Only the lines from the one with "TOTAL TG1071156, (436, 109)" onward are wanted, through the last line of the entries, set down exactly.

[Opening INPUT MATERIAL section]

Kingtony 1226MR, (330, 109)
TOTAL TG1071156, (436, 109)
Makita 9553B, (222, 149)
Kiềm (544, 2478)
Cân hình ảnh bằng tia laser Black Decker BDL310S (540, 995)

[Closing INPUT MATERIAL section]

## RESULT OF THE TASK
TOTAL TG1071156, (436, 109)
Makita 9553B, (222, 149)
Kiềm (544, 2478)
Cân hình ảnh bằng tia laser Black Decker BDL310S (540, 995)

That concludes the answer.